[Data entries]
▬▬▬

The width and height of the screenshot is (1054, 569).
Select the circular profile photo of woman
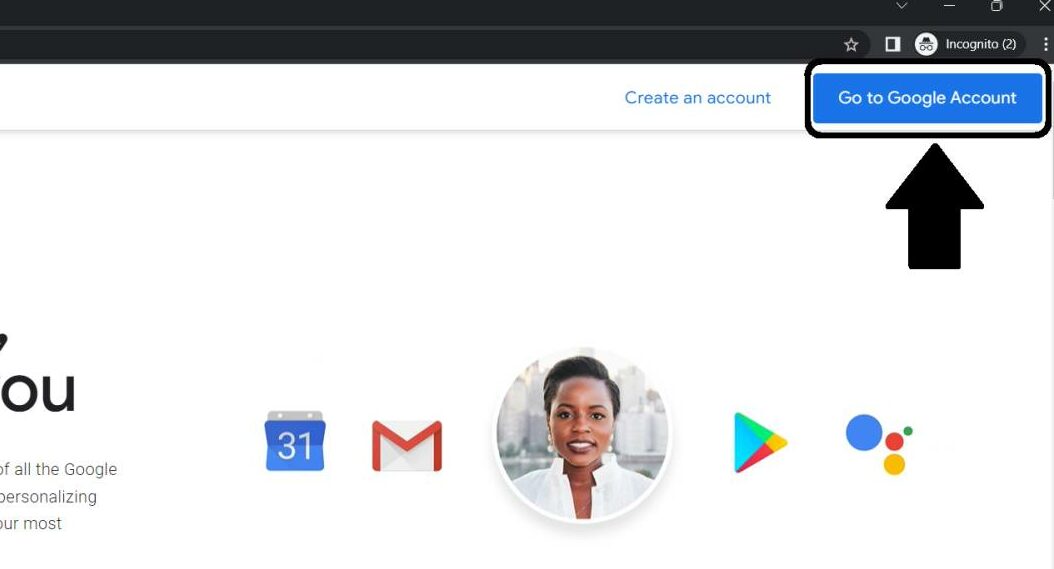(582, 434)
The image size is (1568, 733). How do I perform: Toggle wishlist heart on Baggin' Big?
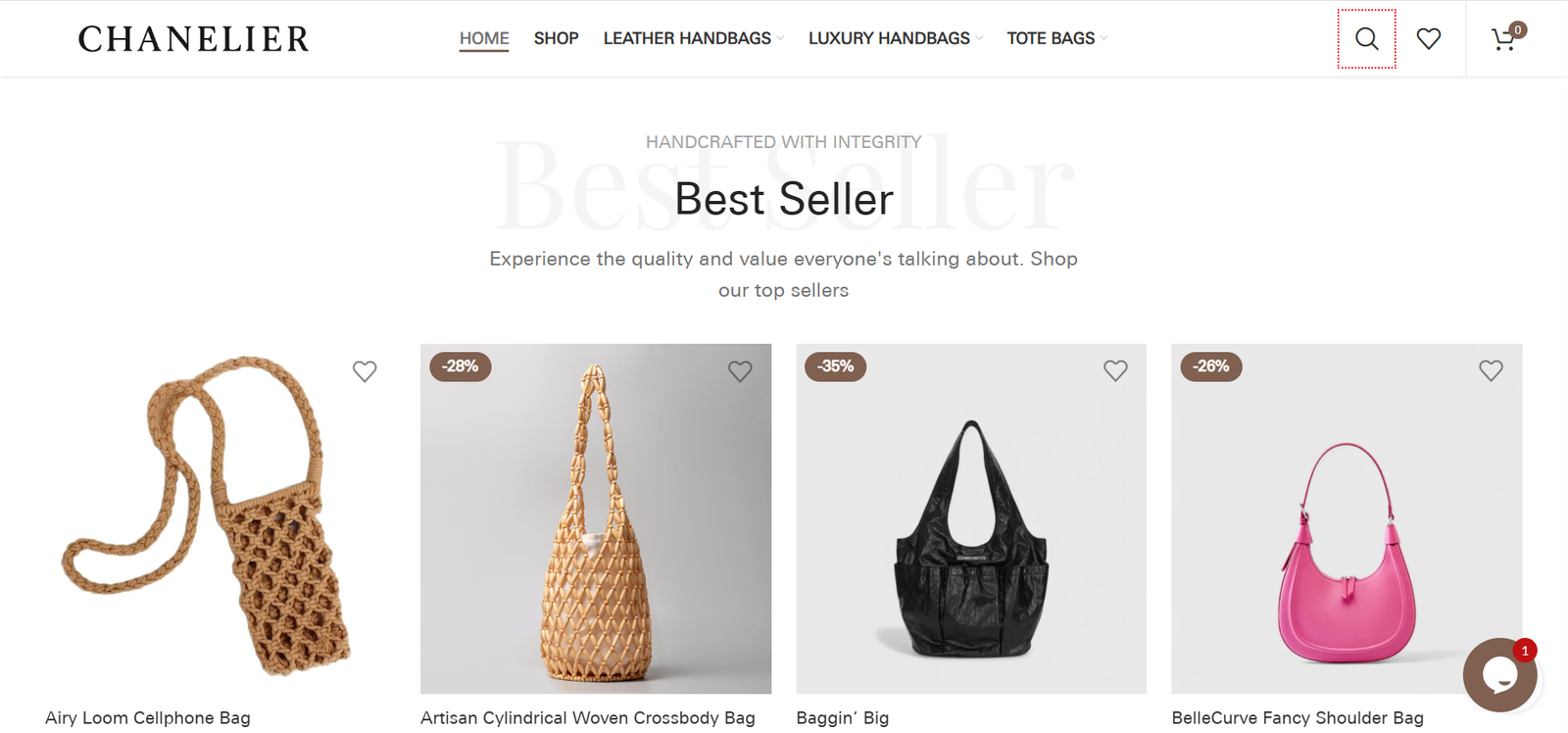(x=1115, y=370)
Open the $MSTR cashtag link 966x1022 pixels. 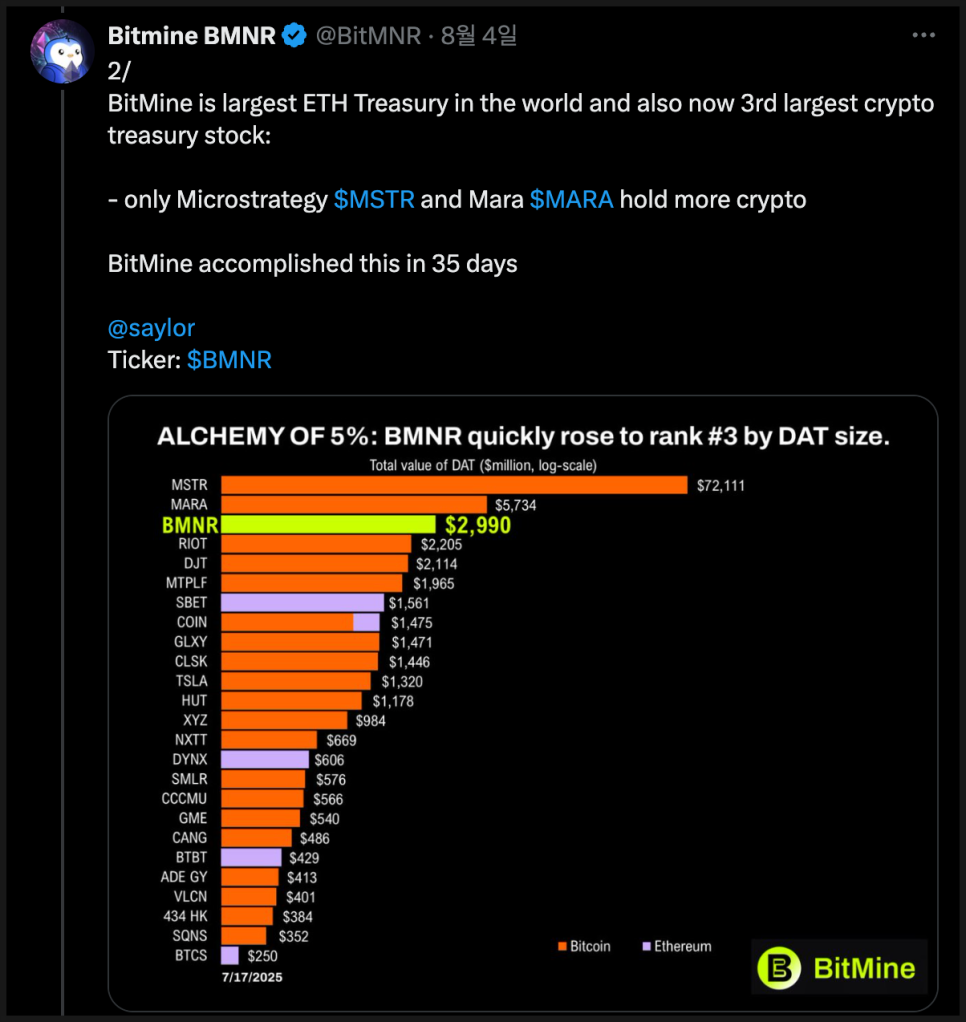click(x=374, y=199)
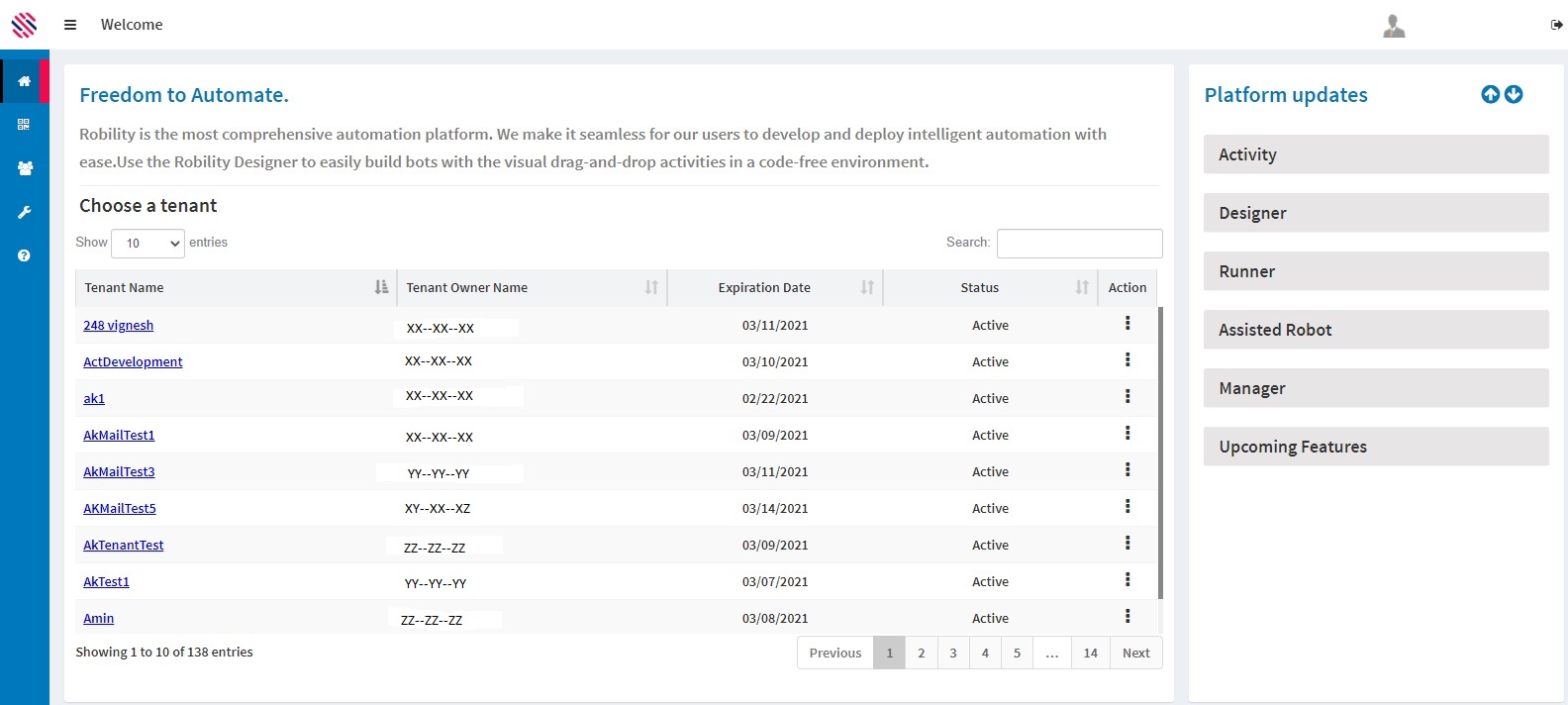Click the home icon in the sidebar
The image size is (1568, 705).
[24, 81]
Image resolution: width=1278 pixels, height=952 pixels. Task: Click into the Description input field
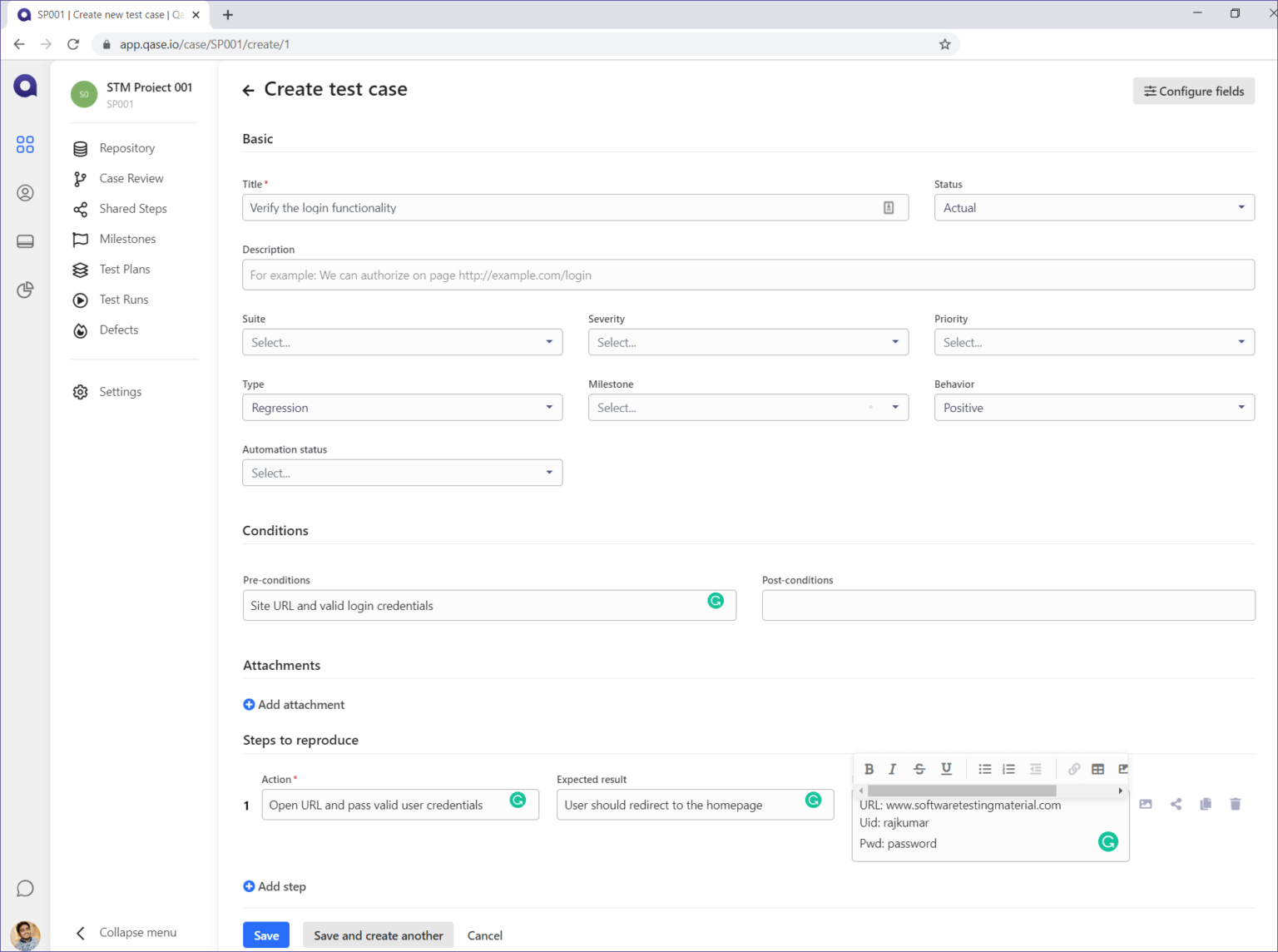(747, 275)
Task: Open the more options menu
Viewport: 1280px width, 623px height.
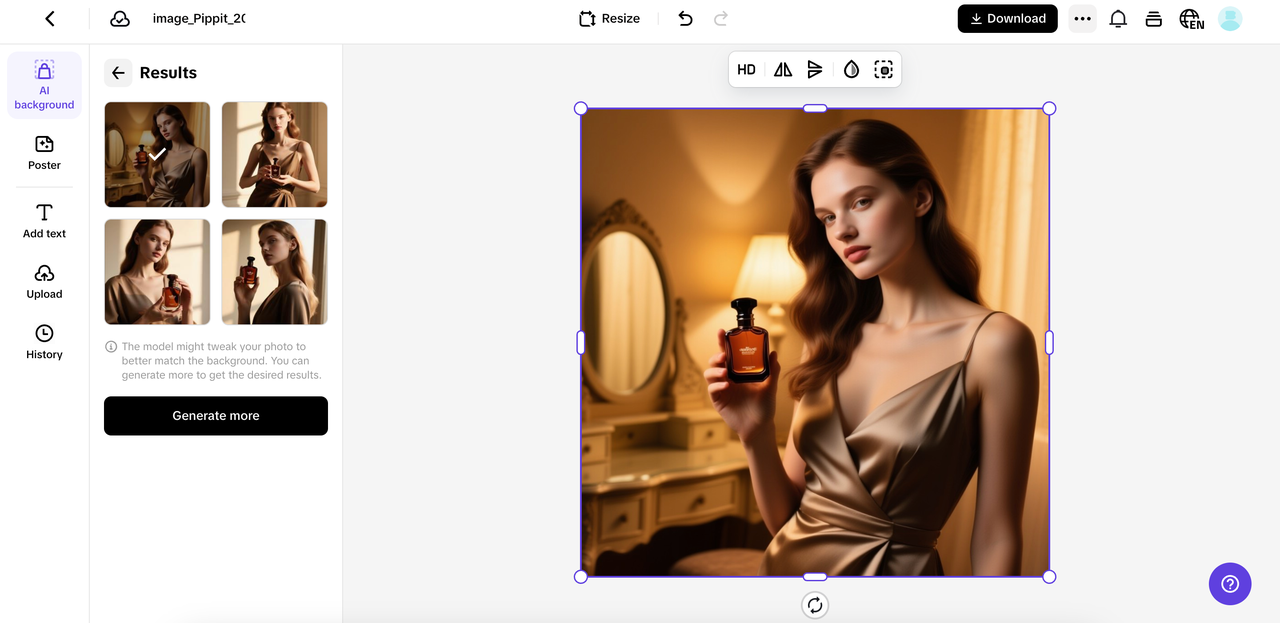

▬▬▬

TASK TO CARRY OUT: With pictures excluded, the lines running from the one containing "Task: Open the more options menu" through the last line of the records above are to be restated exactly and in full.

WRITTEN SOLUTION:
Task: Open the more options menu
Viewport: 1280px width, 623px height.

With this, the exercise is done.